### The exercise
Give the stretch of the entries from the line containing "The height and" through the line containing "the 括号 bracket" as a JSON list of strings, one string per line, with blank lines skipped. Leave the pictures out of your answer.

begin Records supplied

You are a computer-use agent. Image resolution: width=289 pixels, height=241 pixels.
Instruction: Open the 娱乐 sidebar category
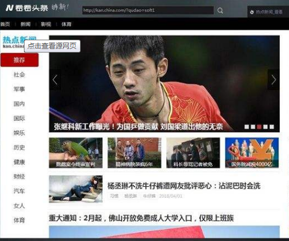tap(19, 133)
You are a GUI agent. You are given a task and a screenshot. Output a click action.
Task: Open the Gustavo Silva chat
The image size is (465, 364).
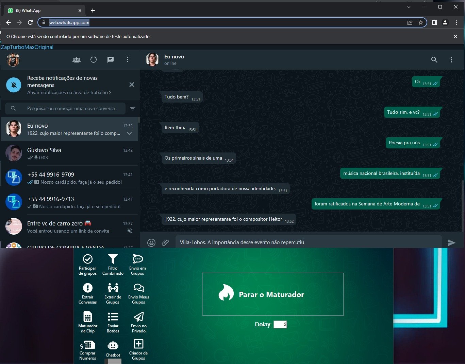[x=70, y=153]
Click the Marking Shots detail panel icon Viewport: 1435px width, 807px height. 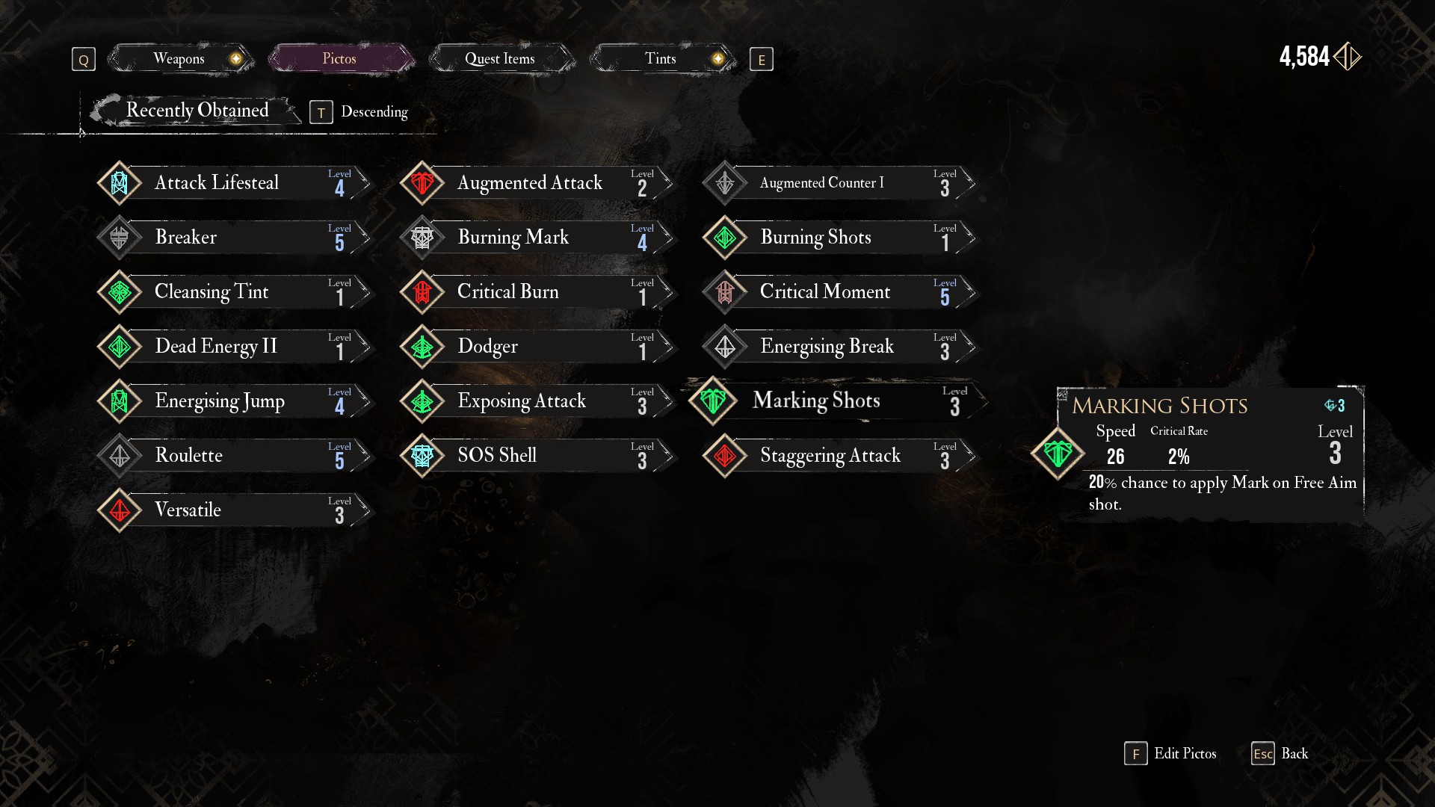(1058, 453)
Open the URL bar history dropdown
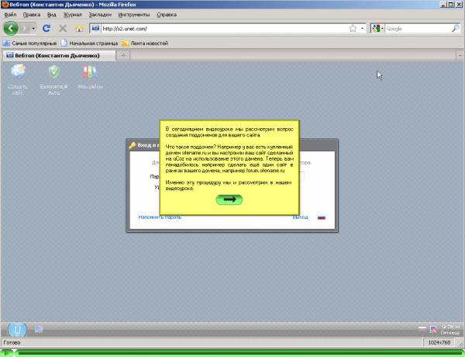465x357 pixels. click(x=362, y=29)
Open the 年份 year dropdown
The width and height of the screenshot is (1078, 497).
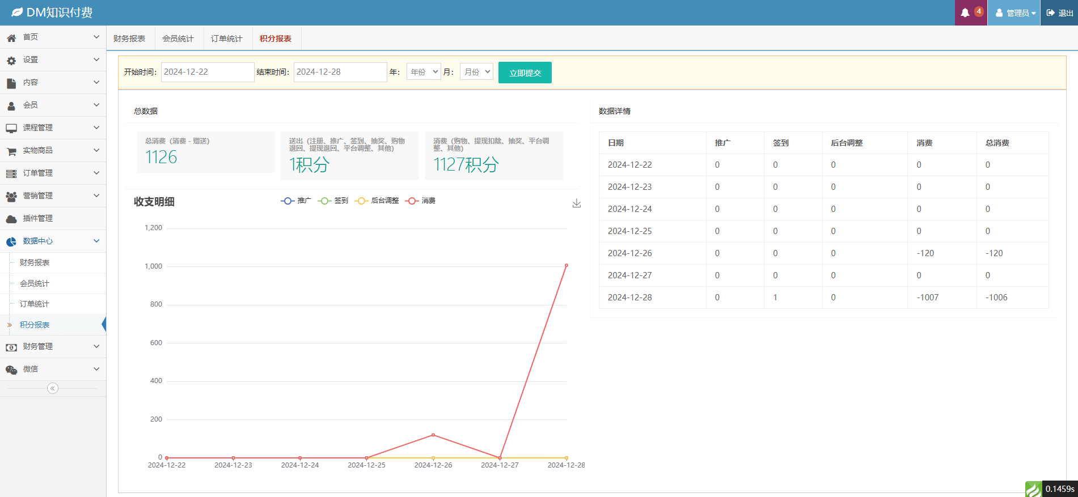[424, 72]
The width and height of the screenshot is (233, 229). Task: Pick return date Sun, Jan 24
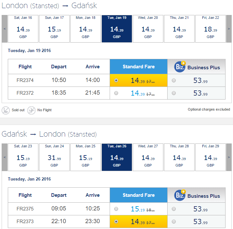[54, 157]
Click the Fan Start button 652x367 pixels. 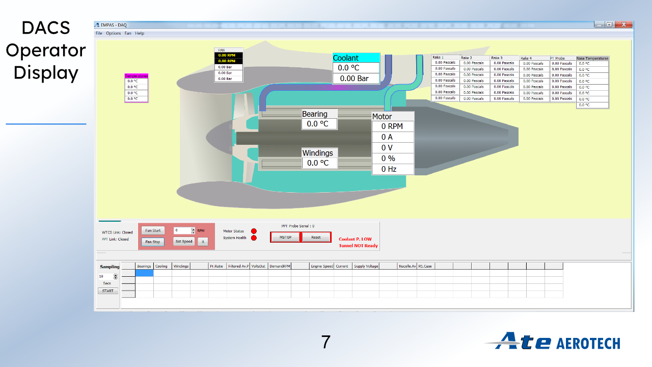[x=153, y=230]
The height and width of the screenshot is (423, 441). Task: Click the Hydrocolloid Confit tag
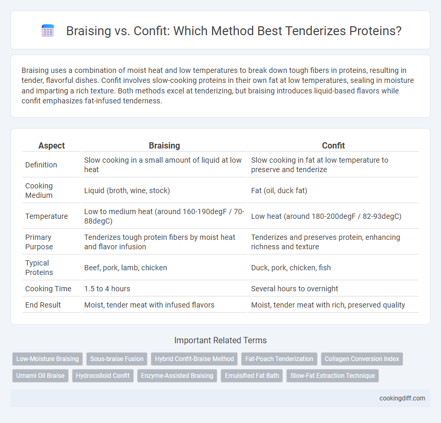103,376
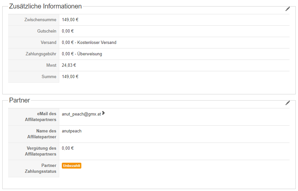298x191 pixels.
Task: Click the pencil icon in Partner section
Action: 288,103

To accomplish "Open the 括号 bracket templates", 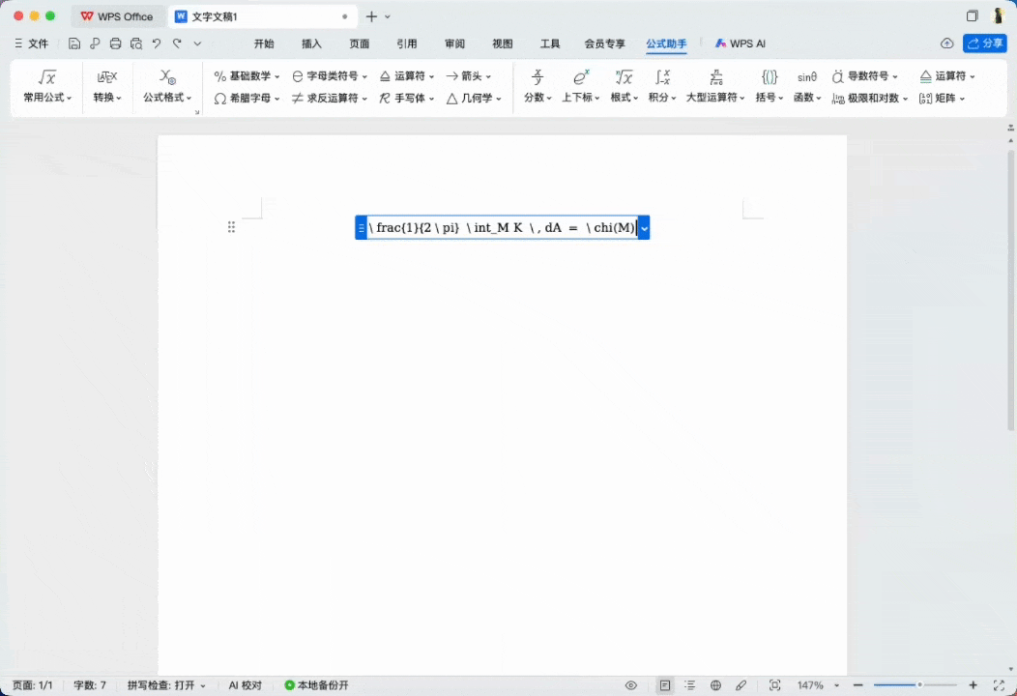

end Records supplied
begin Records supplied

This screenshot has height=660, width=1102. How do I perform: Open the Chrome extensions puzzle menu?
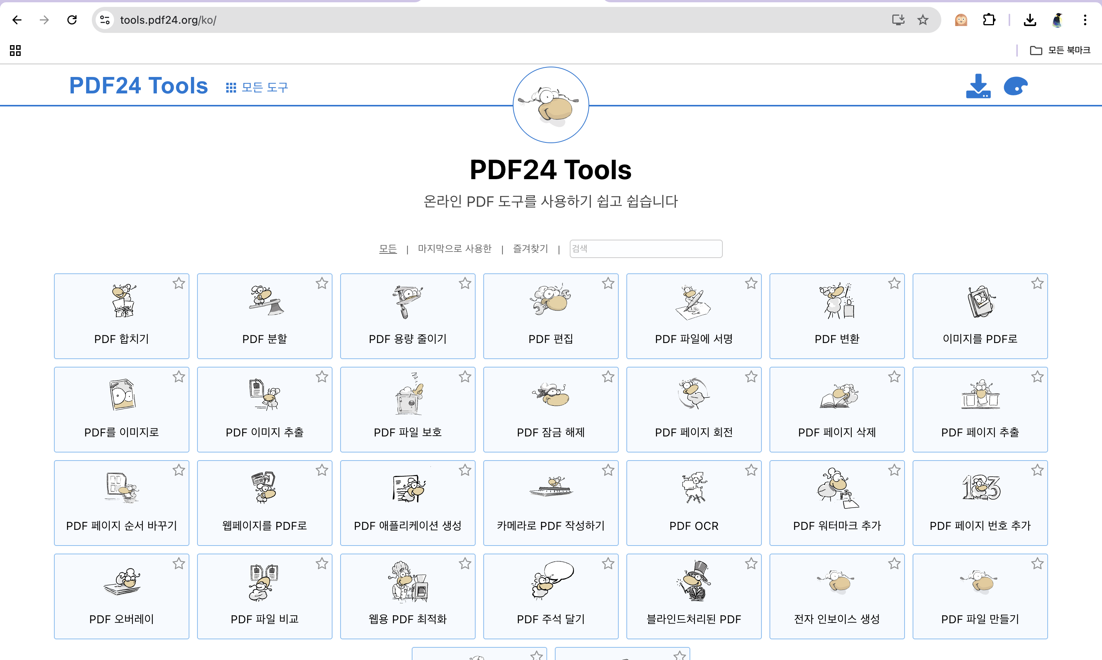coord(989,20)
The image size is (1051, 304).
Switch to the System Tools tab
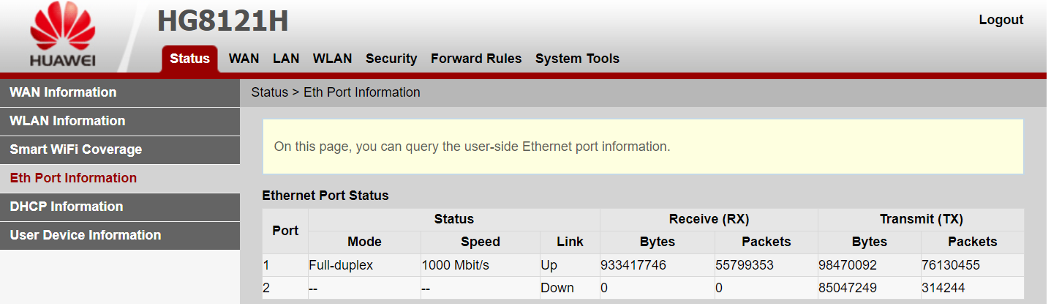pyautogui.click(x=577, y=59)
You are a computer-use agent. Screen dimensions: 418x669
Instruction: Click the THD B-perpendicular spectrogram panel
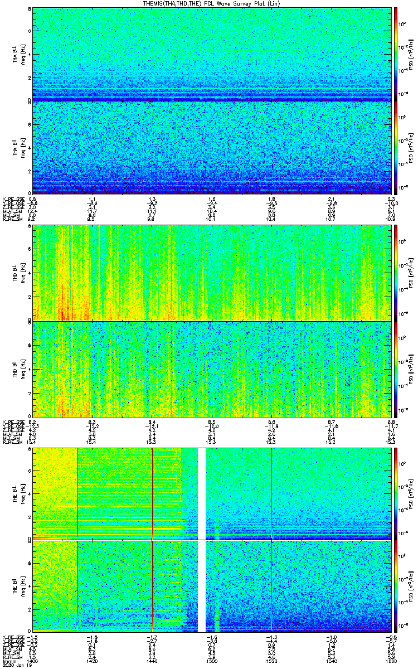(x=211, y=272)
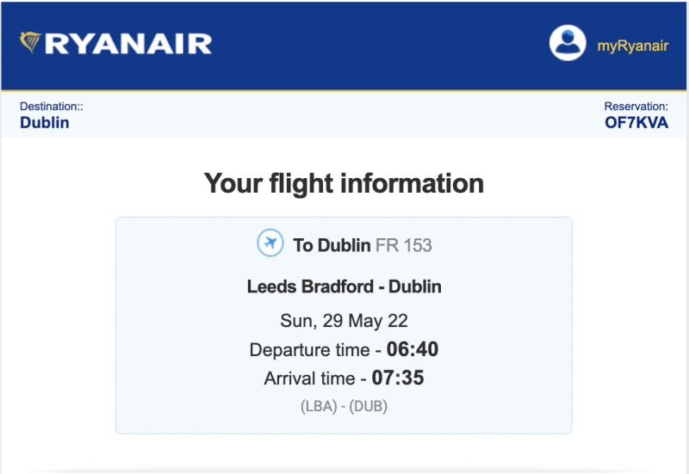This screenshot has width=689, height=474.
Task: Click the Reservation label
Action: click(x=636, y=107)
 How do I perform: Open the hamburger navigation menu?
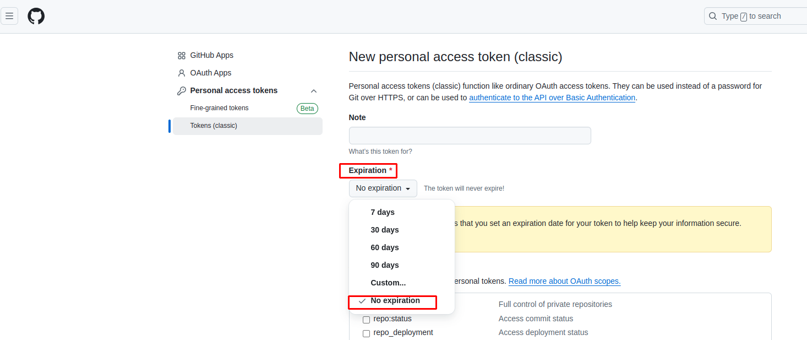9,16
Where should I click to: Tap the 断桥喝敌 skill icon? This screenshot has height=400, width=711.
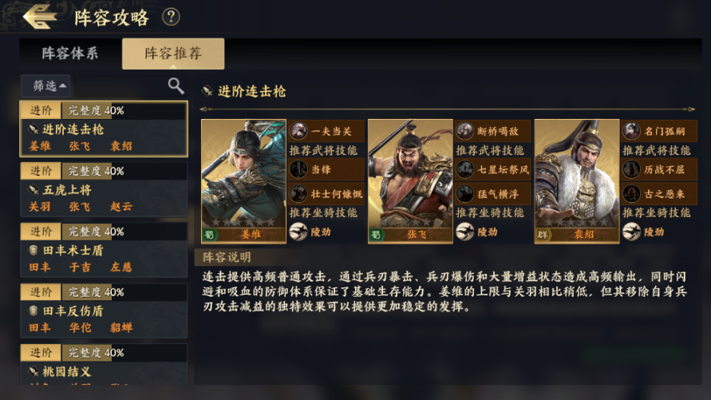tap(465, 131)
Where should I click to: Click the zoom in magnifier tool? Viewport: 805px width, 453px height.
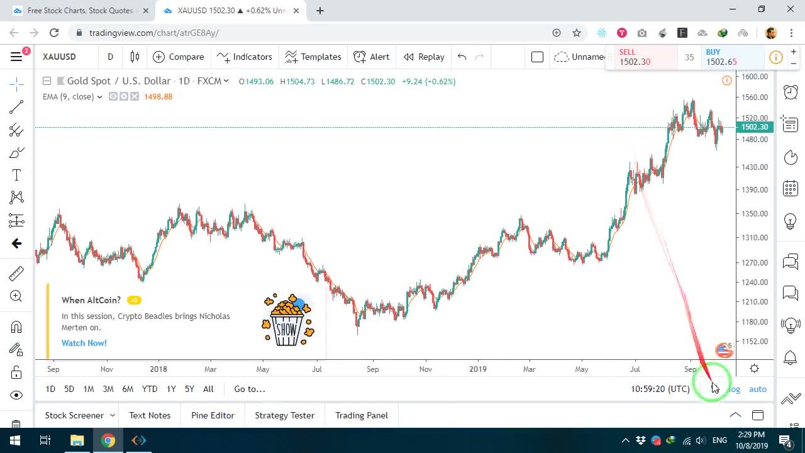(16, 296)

end Records supplied

### Task output
[
  "The height and width of the screenshot is (423, 441). Task: Click the Hydrocolloid Confit tag",
  "103,376",
  "298x191 pixels.",
  "Task: Click the pencil icon in Partner section",
  "Action: 288,103",
  "To accomplish \"Open the 括号 bracket templates\", "
]